2. After Radon, electrons will fill the \(7s\) orbital: \(7s^2\).
3. Next, electrons fill the \(5f\) orbitals. Since Einsteinium is part of the actinide series, the additional electrons will fill in the \(5f\) orbitals. Specifically, it has \(11\) electrons in these orbitals: \(5f^{11}\).
4. The \(6d\\) orbitals remain empty in this case: \(6d^0\).

Therefore, the full electron configuration of Einsteinium is written as \([Rn] \ 5f^{11} \ 6d^0 \ 7s^2\).

The correct option is:

[Rn] \( 5f^{11} 6d^0 7s^2 \)

Answer 2

The question asks for the electronic configuration of the element Einsteinium, which has an atomic number of 99. In order to determine the correct electronic configuration, we need to understand how electrons fill the atomic orbitals based on their energy levels, following the Aufbau principle.
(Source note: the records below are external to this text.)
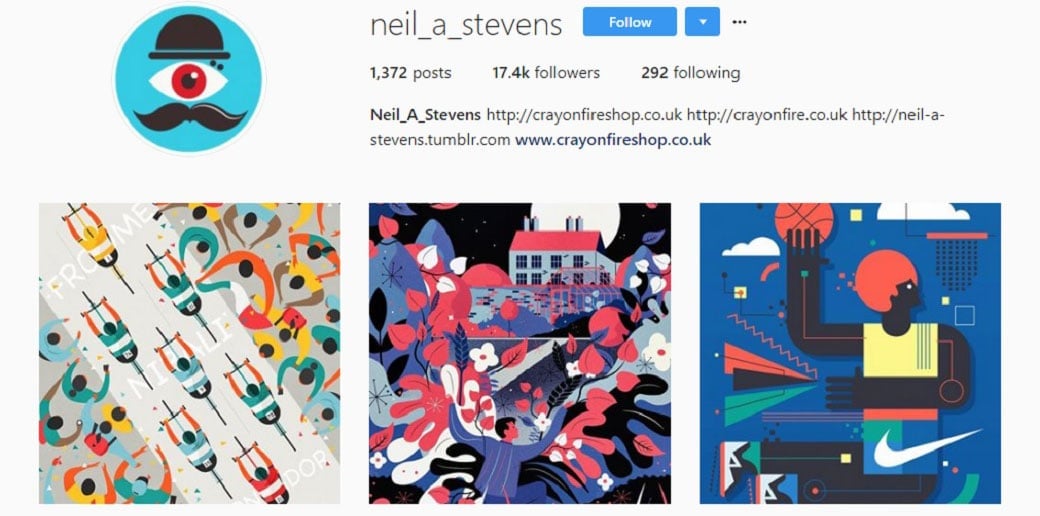1040x516 pixels.
Task: Click the red-roofed house in middle post
Action: (x=556, y=253)
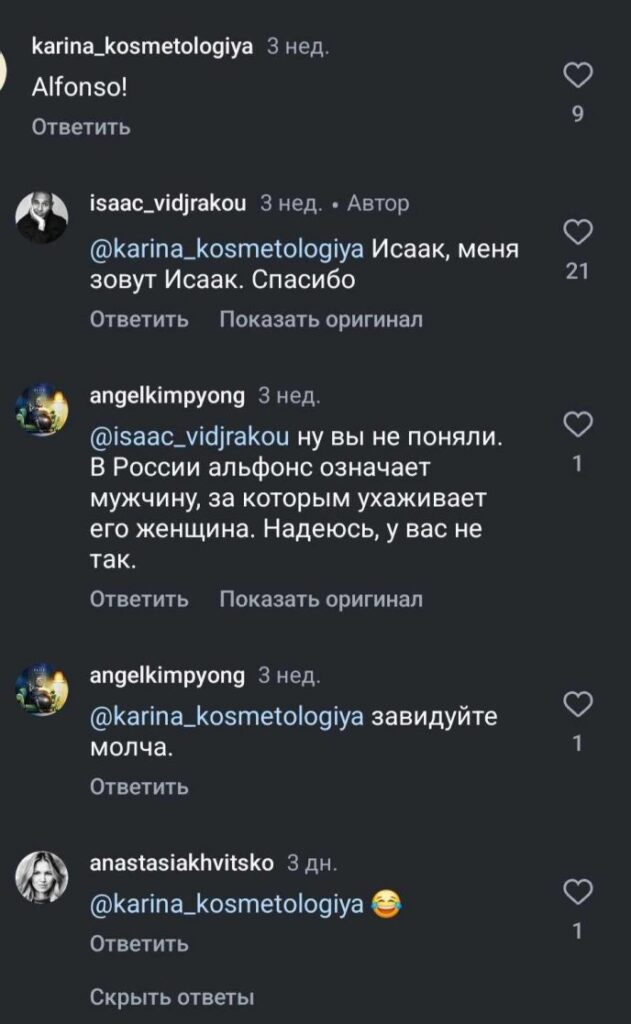Like isaac_vidjrakou's reply with 21 likes
Screen dimensions: 631x1024
pos(578,233)
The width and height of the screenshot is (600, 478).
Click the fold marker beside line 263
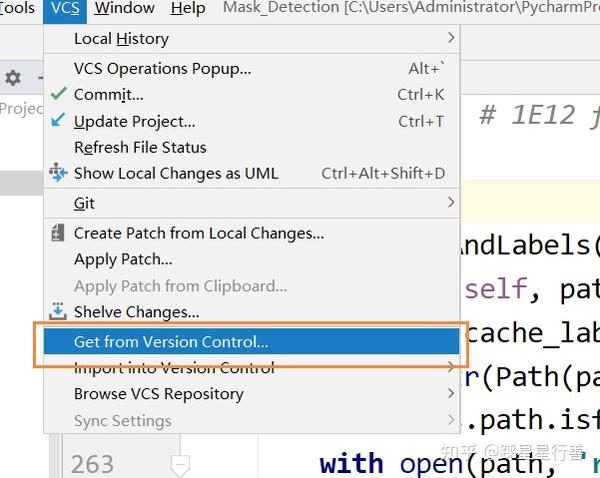(180, 463)
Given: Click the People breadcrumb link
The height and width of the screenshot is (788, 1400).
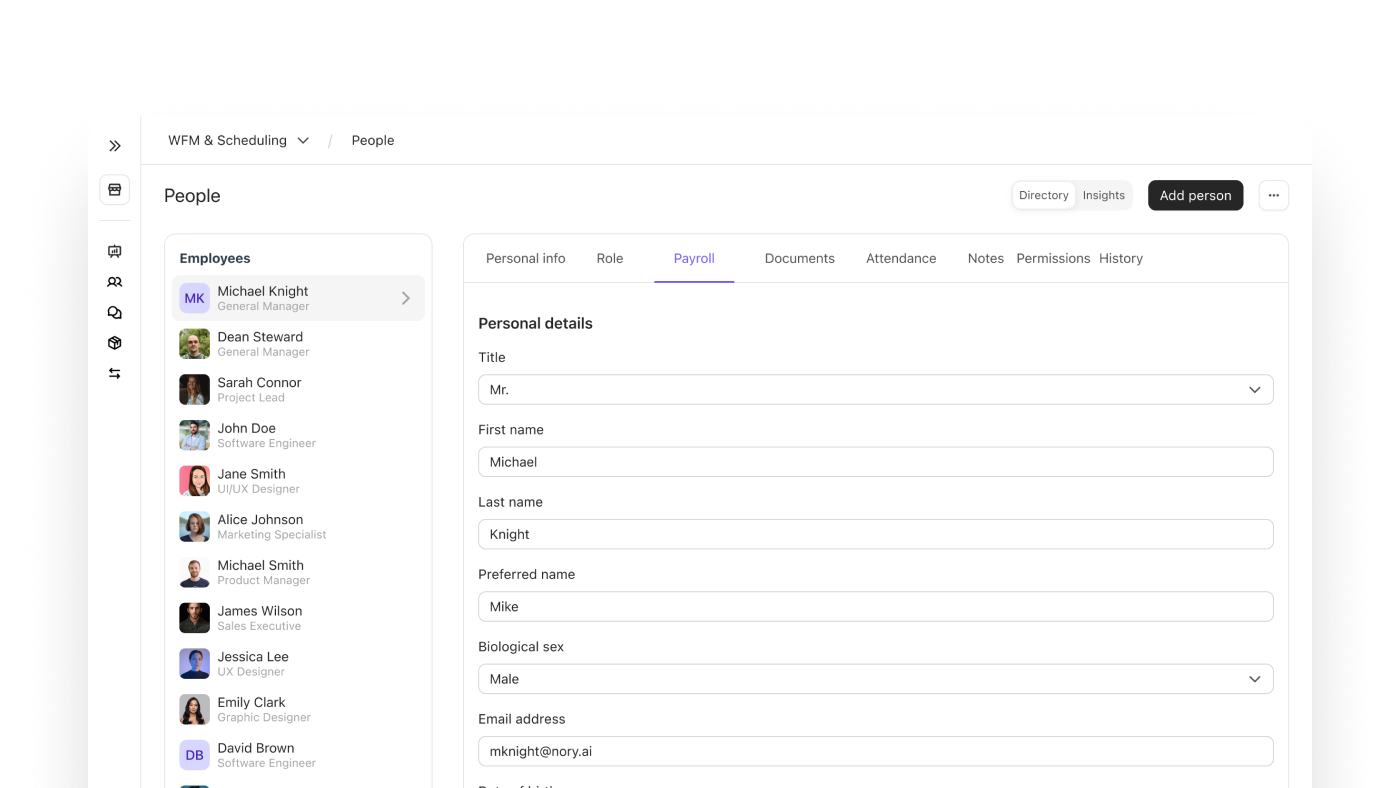Looking at the screenshot, I should tap(372, 141).
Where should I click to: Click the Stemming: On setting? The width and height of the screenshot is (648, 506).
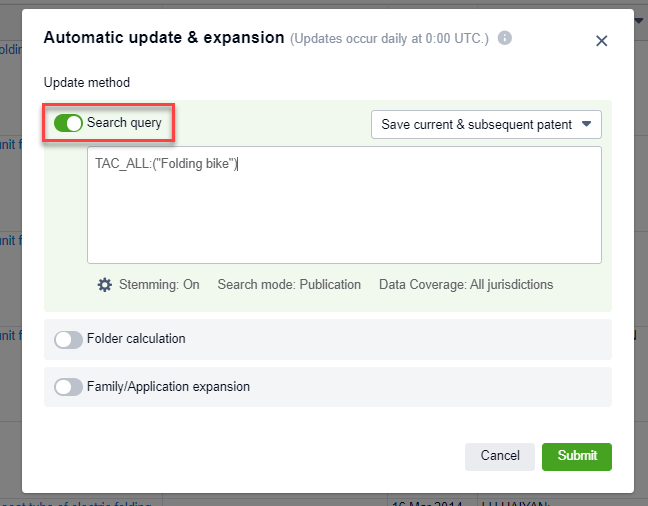(159, 285)
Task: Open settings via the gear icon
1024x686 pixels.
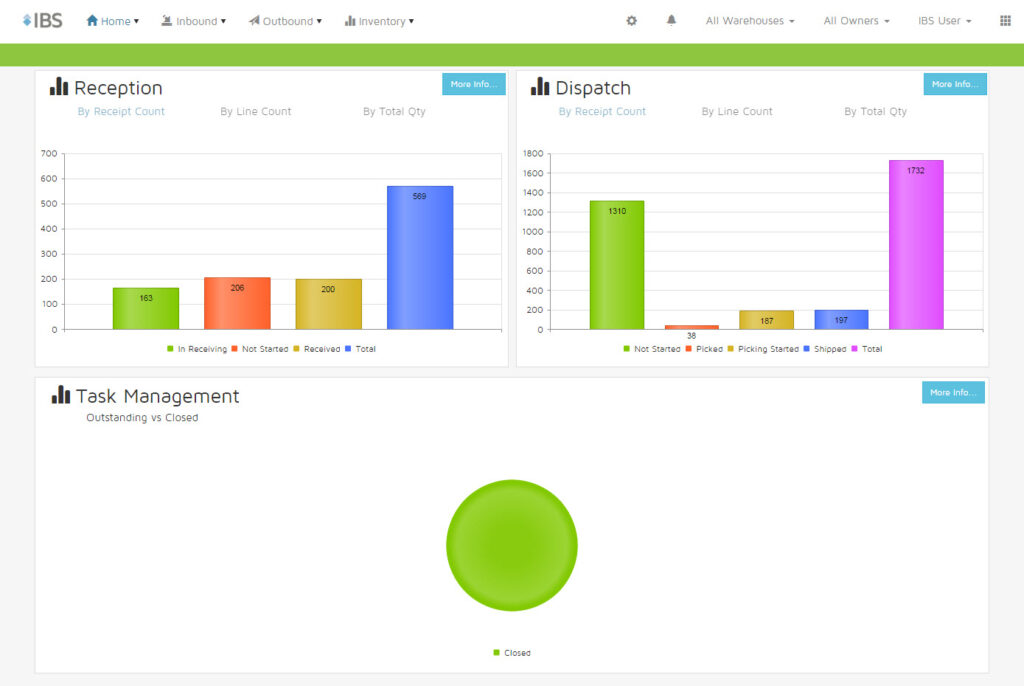Action: click(x=632, y=21)
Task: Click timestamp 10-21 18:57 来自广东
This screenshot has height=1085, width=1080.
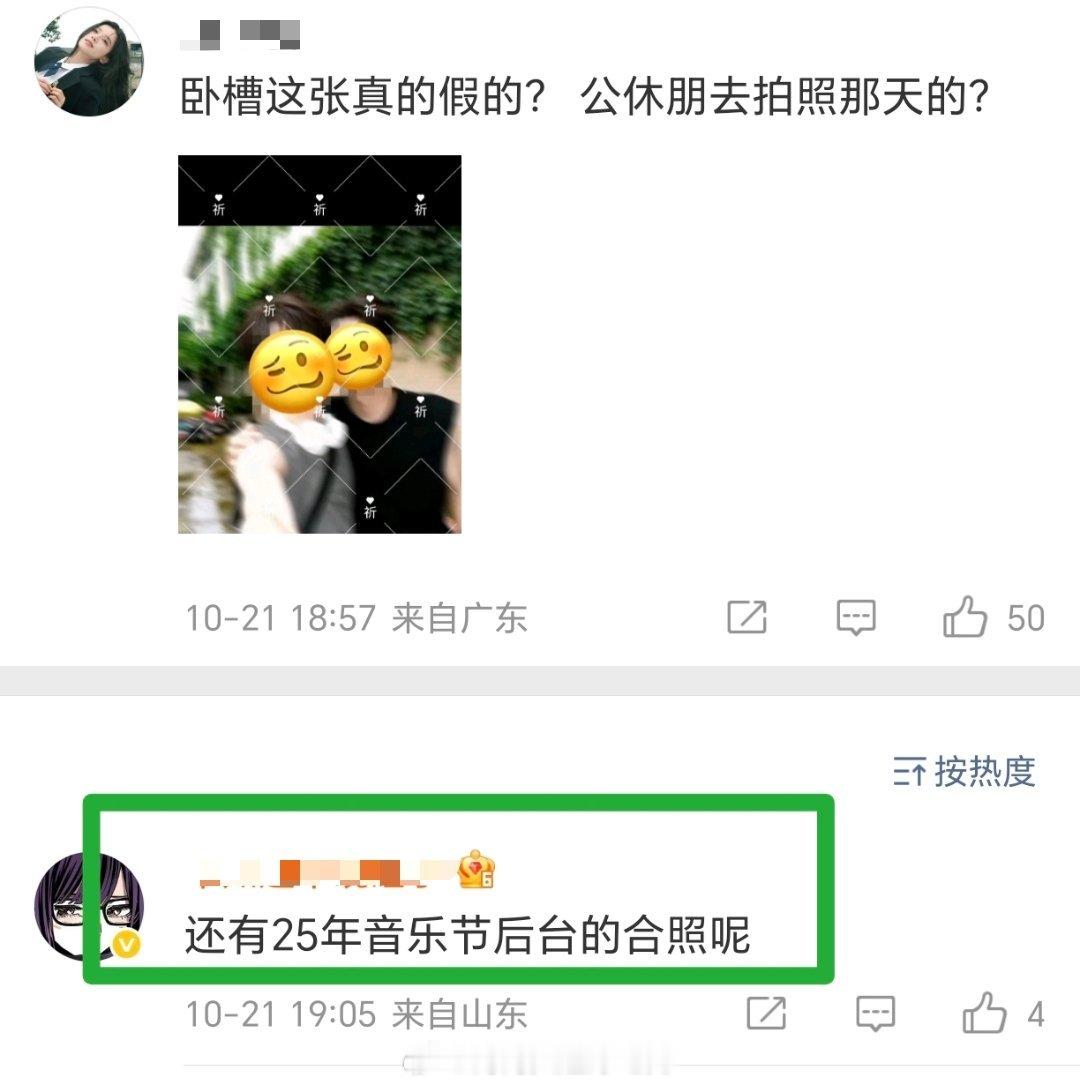Action: 356,618
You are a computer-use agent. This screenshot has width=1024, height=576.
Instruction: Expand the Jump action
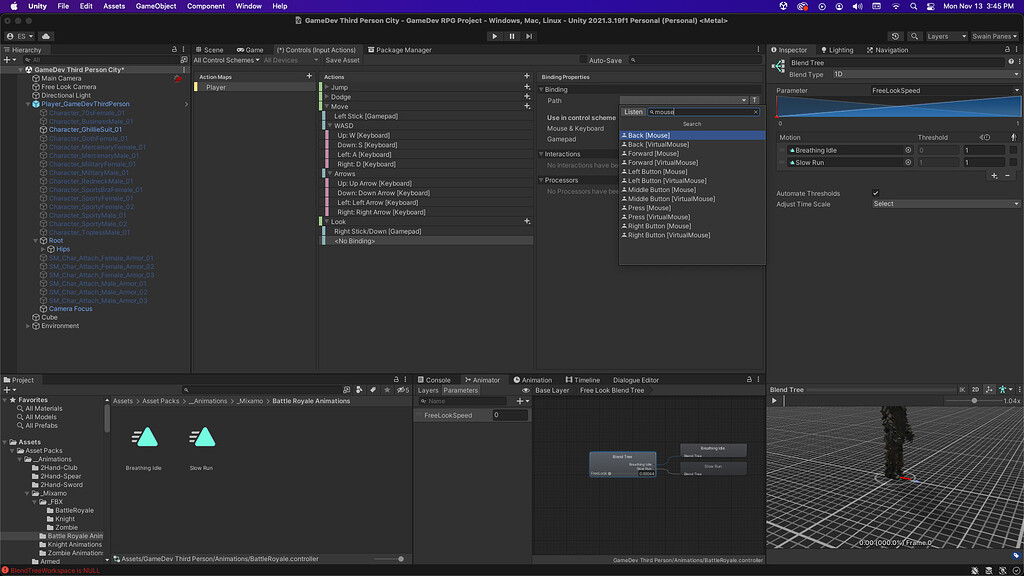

1. Identify the Element and its Position:
   • Einsteinium is a member of the actinide series, and it has an atomic number of 99.
   • The electronic configuration will be an extension of the configuration of Radon (Rn), the nearest noble gas with a lower atomic number.
2. Determine the Configuration:
   • Starting from Radon, i.e., [Rn], which denotes: \(1s^2 \, 2s^2 \, 2p^6 \, 3s^2 \, 3p^6 \, 4s^2 \, 3d^{10} \, 4p^6 \, 5s^2 \, 4d^{10} \, 5p^6 \, 6s^2 \, 4f^{14} \, 5d^{10} \, 6p^6 \, 7s^2\).
   • Beyond Radon, electrons will fill:
     • \(5f\) orbitals, as actinides begin filling the 5f subshell. The configuration for Einsteinium will be completed by adding electrons to these orbitals.
   • Following the order of filling, Einsteinium will have: \([Rn] \, 5f^{11} 6d^0 7s^2\).
3. Comparison with Options:
   • Given options:
     1. [Rn] \(5f^{12} 6d^0 7s^2\)
     2. [Rn] \(5f^{11} 6d^0 7s^2\)
     3. [Rn] \(5f^{13} 6d^0 7s^2\)
     4. [Rn] \(5f^{10} 6d^0 7s^2\)
   • The correct option is: \([Rn] \, 5f^{11} 6d^0 7s^2\) which matches with option (2).

This configuration respects the electron filling order and Pauli's exclusion principle. Thus, option (2) is the correct electronic configuration of Einsteinium.